My ears also kept popping as I drove further down the 400m towards the Dead Sea.





I arrived at Ein Gedi in the heat of the day, and I'm not sure what I was thinking (but the kiosk at the foot of the hike knows, trust me - they charge you 3X the price for water), but I took the hike up to Wadi David, cooling off in the freshwater pools along the way.





It amazed me to know that such beautiful oases could survive just a stone's throw away from the Dead Sea which can hold no life all (not known to man anyway).

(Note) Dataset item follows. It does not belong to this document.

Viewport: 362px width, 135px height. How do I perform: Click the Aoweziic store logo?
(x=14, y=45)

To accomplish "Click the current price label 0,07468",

After a float in the Dead Sea and a self-attending spa treatment by caking myself in the blackest of mud, my skin was ultra soft, and it was just in time for me to make the 45 minute drive further south to Ein Bokek, where I would spend the night.

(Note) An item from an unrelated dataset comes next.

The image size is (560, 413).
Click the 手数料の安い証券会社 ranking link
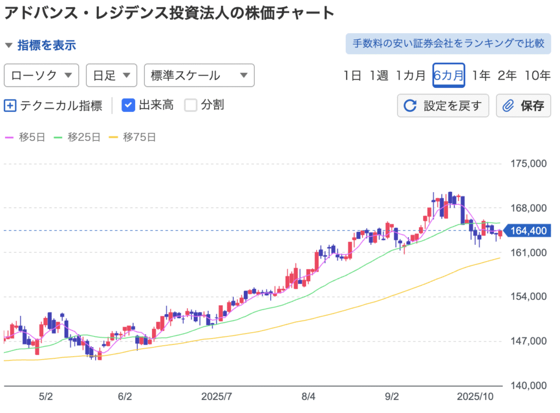[447, 44]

This took me past Masada, unfortunately, I wasn't able to stop because it was just so damn hot (45C). I arrived just in time to take another dip in the salt pools which used to be part of the Dead Sea before it dried up and water had to be pumped in. Unlike the ultra-cool float at Ein Gedi, the water at Ein Bokek was like a hot tub - except that in mid afternoon, it was unbearably hot, so I headed back to my room to watch the sunset instead.



Fortunately, even on shabbat there was a great (relatively speaking) restaurant around the corner called Quattro, and I was able to escape the hotel buffet to have dinner there. The food was not bad, fried calamari and lamb kebabs again, served with a delicious eggplant mash.





For dessert, I had the Belgium waffle with ice cream and bananas, enough to feed another 3 more people and then some. I chatted with Maya, my friendly waitress, until she had to go back to work.



I woke up early the next morning (6am) to make the drive back to Jerusalem in time for the 9am tour. Conveniently enough, my GPS kept trying to take me into Jericho. It's a good thing I have a great sense of direction - for a girl anyway. Unfortunately, that was not enough to save me from Jerusalem, which is ridiculously complicated and has no city planning at all. I guess they didn't do that sort of thing 3000 years ago.





Jerusalem from the Mount of Olives


Mercy Gates

The day tour took us into Bethlehem, and to every single Jerusalem sight you can think of, including the Western Wall where I was yelled at for taking pictures on Shabbat.


The best picture I could get of the Western Wall


Incense at the Bazaar







Arab Sweets that I missed

Lunch was completely uneventful, and at the end of the day, all I wanted to do was... eat (no surprised there). After much trouble with trying to check in before sunset on a Saturday (that will teach me - next time just pick a name brand hotel, come on!), I headed out for dinner at a place which I was reassured several times that the food was very good.


Church of the Holy Sepulchre

Askadinya is on Shimon Ha Tsedek Street in East Jerusalem, tucked away in a remodeled 19th century house with limestone walls and arched doorways. I was on my own again when it came to dinner, and on recommendation, ordered the beef steak with a tasty green pepper and garlic dressing and sauteed baby potatoes and squash.


Actually my first steak in Israel

I was desperate to have some Arab sweets for dessert, which unfortunately they did not have, so I had to make do with the peanut mousse cake, topped with an Italian meringue (marshmallow), which was quite unique, and something that I will probably try to replicate.



I finished off the night having drinks at the Blue Hole, an Irish (I know huh?) Pub , which was busy till the wee small hours of the morn, evidence that the Nightlife also exists outside Tel Aviv.


A crazy Shisha shop round the corner form the Blue Hole

Sadly, this was the close of my weekend in Jerusalem, and I left for Tel Aviv on Sunday for the coup de grace - but that, as they say, is another post!